Şu üniversite öğrencileri de yöneticilerine yaranamadılar
bir türlü, miting yapsalar olmuyor, mitinge katılmasalar
olmuyor!..
Aslında rektör, iddia ettiği gibi öğrencilerini
duyarsızlıkları nedeniyle değil, duyarlı
davranıp Kıbrıs’da çözüme karşı düzenlenen
mitinge katılmadıkları için cezalandırıyor.
Öğrencilerini okumamakla, tartışmamakla da
suçlayan rektör, haksızlık ediyor. Öğrencilerin
okudukları, tartıştıkları, olayları
sorguladıkları için mitinge katılmadıklarını
kabul etmeye gönlü varmıyor.
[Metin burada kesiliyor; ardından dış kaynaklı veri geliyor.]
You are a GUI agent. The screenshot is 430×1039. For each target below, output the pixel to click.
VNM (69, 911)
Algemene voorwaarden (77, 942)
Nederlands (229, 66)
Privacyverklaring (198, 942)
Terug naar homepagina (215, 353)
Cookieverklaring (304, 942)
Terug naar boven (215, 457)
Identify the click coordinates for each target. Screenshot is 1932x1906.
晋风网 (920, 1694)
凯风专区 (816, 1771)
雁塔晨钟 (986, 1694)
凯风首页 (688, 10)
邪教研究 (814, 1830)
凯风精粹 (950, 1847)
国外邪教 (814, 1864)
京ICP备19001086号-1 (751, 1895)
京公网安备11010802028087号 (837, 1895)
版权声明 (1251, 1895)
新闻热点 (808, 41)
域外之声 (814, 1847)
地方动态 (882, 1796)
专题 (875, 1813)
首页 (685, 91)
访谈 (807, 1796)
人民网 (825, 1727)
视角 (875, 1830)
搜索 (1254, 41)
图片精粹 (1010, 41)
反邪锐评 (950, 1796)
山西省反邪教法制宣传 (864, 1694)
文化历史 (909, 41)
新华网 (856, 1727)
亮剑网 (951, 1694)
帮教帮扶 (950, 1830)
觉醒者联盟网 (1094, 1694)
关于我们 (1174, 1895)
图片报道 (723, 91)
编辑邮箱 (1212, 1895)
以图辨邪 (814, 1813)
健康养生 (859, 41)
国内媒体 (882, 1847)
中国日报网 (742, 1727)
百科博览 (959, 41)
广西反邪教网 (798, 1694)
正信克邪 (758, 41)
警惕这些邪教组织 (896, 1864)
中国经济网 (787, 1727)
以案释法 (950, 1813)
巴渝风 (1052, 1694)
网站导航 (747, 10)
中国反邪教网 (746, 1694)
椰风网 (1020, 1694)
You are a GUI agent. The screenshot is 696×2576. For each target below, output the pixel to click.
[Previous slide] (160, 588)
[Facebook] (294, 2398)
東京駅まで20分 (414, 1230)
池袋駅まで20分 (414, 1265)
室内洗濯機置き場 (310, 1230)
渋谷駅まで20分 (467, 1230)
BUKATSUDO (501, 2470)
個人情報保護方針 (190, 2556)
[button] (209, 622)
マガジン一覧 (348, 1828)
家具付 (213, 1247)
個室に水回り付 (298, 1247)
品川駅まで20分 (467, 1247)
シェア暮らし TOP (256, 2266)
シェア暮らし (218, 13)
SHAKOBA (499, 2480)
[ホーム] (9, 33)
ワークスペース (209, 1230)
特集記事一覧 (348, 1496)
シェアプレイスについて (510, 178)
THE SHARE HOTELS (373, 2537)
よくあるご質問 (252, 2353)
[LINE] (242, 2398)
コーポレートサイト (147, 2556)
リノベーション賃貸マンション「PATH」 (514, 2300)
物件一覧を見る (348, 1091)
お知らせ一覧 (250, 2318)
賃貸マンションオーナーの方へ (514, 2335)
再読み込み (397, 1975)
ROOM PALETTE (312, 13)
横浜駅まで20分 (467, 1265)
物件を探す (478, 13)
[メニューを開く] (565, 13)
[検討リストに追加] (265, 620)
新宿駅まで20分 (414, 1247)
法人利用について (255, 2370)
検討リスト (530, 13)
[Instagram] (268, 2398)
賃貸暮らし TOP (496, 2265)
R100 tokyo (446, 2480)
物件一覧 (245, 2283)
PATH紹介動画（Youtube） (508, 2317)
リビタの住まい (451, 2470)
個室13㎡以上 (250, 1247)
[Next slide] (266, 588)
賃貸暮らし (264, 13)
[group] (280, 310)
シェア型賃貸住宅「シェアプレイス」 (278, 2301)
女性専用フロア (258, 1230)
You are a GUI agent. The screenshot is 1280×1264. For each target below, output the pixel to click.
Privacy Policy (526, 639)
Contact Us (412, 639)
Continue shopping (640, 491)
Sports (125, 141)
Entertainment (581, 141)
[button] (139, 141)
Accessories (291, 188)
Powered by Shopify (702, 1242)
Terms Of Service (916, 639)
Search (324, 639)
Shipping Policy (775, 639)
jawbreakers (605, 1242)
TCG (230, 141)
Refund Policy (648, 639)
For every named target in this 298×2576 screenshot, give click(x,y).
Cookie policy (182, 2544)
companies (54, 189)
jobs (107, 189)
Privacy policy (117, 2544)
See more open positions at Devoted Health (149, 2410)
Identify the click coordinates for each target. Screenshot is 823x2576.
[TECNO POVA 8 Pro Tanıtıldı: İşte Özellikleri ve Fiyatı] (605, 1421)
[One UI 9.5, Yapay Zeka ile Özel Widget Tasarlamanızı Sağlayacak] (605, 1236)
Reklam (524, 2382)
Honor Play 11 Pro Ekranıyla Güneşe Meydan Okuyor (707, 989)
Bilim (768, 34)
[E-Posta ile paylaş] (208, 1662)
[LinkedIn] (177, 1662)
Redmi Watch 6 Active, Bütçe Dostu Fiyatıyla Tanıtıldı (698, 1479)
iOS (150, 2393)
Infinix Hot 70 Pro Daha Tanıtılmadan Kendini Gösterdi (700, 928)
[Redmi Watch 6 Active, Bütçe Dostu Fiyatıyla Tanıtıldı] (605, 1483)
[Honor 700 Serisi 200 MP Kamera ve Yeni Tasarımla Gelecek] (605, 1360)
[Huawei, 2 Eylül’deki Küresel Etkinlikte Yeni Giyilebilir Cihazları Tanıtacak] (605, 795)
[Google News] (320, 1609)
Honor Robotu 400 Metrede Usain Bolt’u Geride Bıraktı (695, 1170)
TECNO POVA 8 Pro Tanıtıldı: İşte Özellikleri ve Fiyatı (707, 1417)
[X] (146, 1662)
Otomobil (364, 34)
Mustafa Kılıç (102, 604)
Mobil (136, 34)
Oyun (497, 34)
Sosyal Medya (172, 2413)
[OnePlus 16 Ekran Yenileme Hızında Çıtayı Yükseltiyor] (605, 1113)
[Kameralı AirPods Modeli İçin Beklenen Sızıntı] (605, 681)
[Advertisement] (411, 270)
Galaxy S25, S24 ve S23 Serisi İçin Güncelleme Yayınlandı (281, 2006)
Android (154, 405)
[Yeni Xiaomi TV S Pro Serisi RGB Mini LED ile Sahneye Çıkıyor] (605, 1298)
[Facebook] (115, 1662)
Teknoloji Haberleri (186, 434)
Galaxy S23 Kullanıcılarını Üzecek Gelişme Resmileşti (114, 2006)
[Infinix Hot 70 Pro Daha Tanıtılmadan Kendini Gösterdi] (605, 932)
Rektörün duyarlı olmadan
anladığı ise öğrencilerin estirilen milliyetçi
rüzgara kapılmaları, “Kıbrıs Türktür,
Türk kalacaktır” diye bağırmaları...
Öğrencilerin
demokrasi, insan hakları, işkencenin sona erdirilmesi,
vb. talepler için yapacakları eylemlerin İnönü
Üniversitesi Rektörlüğü tarafından bozgunculukla,
bölücülükle suçlanacağını söylersek haksızlık
yapmış olmayız. Çünkü Kürtçe ders verilmesi
için dilekce veren Kürt öğrencilerin çektikleri henüz
unutulmadı.
Öğrencilerini
duyarsız davranmakla, okumamakla, tartışmamakla
suçlayan İnönü Üniversitesi Rektörü Prof. Dr. Fatih Hilmioğlu
da, kuşkusuz bu durumun sorumlularından biridir.
Türkiye’de üniversite özerkliğini ortadan kaldırmak,
üniversiteleri ve üniversite öğrencilerini politikanın
dışında tutmak amacıyla yapılanlar
biliniyor. Toplumsal sorunlara duyarlı, düşünen,
tartışan, sorgulayan ve olayları izleyen öğrencilerle
öğretim görevlilerinin başına gelenler malum.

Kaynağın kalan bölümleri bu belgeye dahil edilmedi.